It is Tuesday early morning at seven a.m. I am under pressured to produce a manuscript, have been sitting on my desk since yesterday afternoon at three p.m., that being sixteen long hours, and will not, even if left undisturbed, finish up before eight p.m. in the evening. The night, often two, three nights in succession, without being able to sleep during daytime, is my preferred time to work, because of the many visitors who arrive during daytime, to personally meet their Old Shatterhand, or Kara Ben Nemsi Effendi. The door bell below rings, and despite the hour a high school student is being announced to me, who so early travelled from Dresden to ensure meeting me. When he enters the study the sight of the mighty Abu er Rad in the background startles him and he calls “Thunder and knife, that’s a lion, a real genuine lion!”. He forgets to shut the door behind him, takes a leap toward the predator that I shot in Africa, and stumbles over the head of the Grizzly bear.
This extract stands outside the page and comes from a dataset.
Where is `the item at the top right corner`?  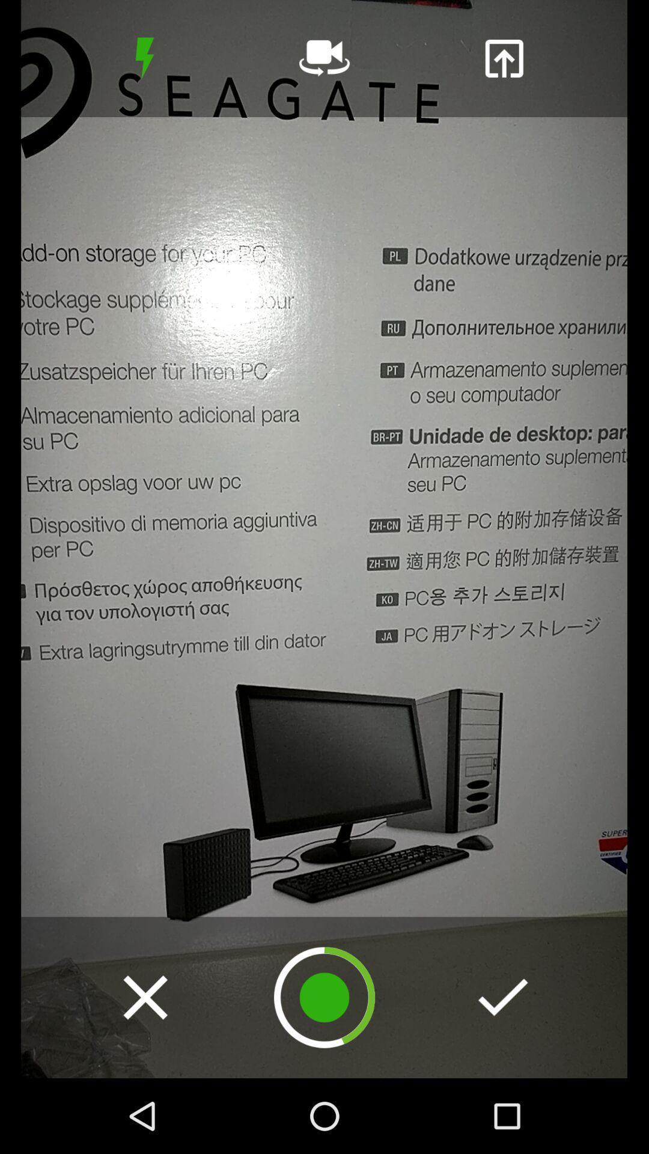
the item at the top right corner is located at coordinates (504, 58).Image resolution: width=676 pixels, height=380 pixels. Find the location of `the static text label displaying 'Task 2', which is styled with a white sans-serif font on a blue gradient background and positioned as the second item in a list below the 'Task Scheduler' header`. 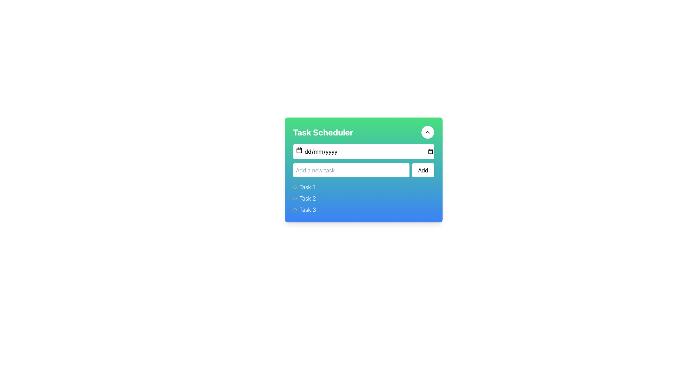

the static text label displaying 'Task 2', which is styled with a white sans-serif font on a blue gradient background and positioned as the second item in a list below the 'Task Scheduler' header is located at coordinates (307, 198).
“Most certainly.” I reply with a smile.

This alerts him to my presence and he turns to me with a seventh-year-secondary-school bow to explain his reason for the visit. He reveals that he has come to ask for the following items: one strand of Winnetous hair, one revolver, because I have so many hanging here, one ostrich egg, and only one quarter pound from the authentic Jebeli tobacco, which I have praised so highly in many of my works. I allow him to fill one Jibuk with Jebeli, and while he reclines on the couch, smoking the pipe with the mien of a would-be lord, I try to continue with my writing but unsuccessfully so because I have to answer a flood of questions. To my delight he requests to see my garden, especially the artificial mountains with the Chinese pavilion. I agree to it; he retreats with a curious bow through the door that has remained open, flings it shut with huge force, and I can finally return to my writing.

The bell rings again. I receive a telegram with the following content: “Today noon, Hotel Europaeischer Hof, Dresden—Herbig.” Because the telegram originates from Leipzig and the name of my agent in that town is Herbig, I decide to travel to Dresden, despite the fact that I find it strange that the man, instead of visiting me in Radebeul, shortens my precious time even further.
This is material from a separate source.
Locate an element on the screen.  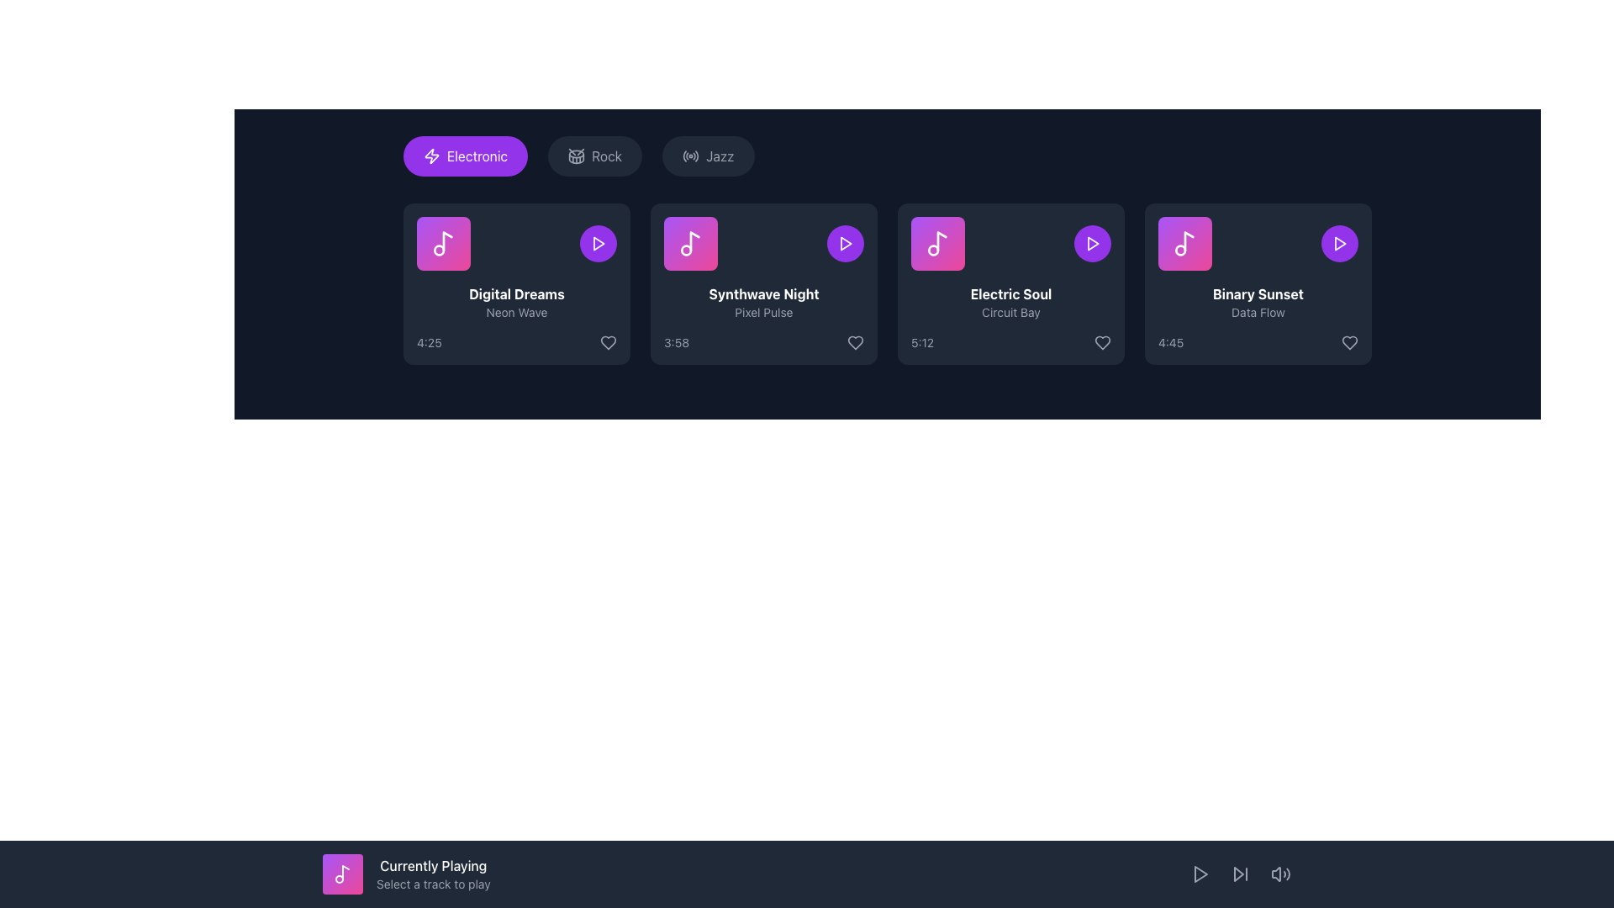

Eight a.m.! The first lot of mail is delivered; thirty letters from readers, among them four with a total of eighty Pfennig [German currency] excess postage, an almost daily occurrence; further three packets and one box. The packets contain manuscripts of those blissful authors who don’t find a publisher; I am to improve and then forward them to editorial offices that offer generous royalties. The box contains two half-bottles of wine, posted by a reader because he was so delighted with my work. I open one and taste its contents after paying two Mark and ninety-five Pfennig for omission of postage and payment of duty. As a connoisseur I detect that it is a Paysan for fifty Centimes [French currency] per bottle. Naturally I am not as delighted with the work of the sender, as he is with mine, but I feel obliged to send him a thankyou letter for twenty Pfennig postage.

As I proceed to sit down to continue my work, I cast a glance in the garden. The student is raiding my raspberry. I ring the bell to have the maid convey the message to him that my good housewife will not derive raspberry juice in this way and Old Shatterhand will be deprived of his lemonade; he leaves highly indignant and I learn that he earlier also let my precious giant strawberries, which I raised with great effort and through a number of years of hybridising from one single plant, go the way of all berries. He probably thought that it wasn’t befitting a great west man such as Old Shatterhand to browse on sweet strawberries!

I have written perhaps half a page, when I hear my name being spoken repeatedly on the street below. I step onto the balcony and look down, hidden behind a dense plant screen. Four young men are standing there, lovingly admiring the villa, and are exchanging their quietly meant but very audible remarks.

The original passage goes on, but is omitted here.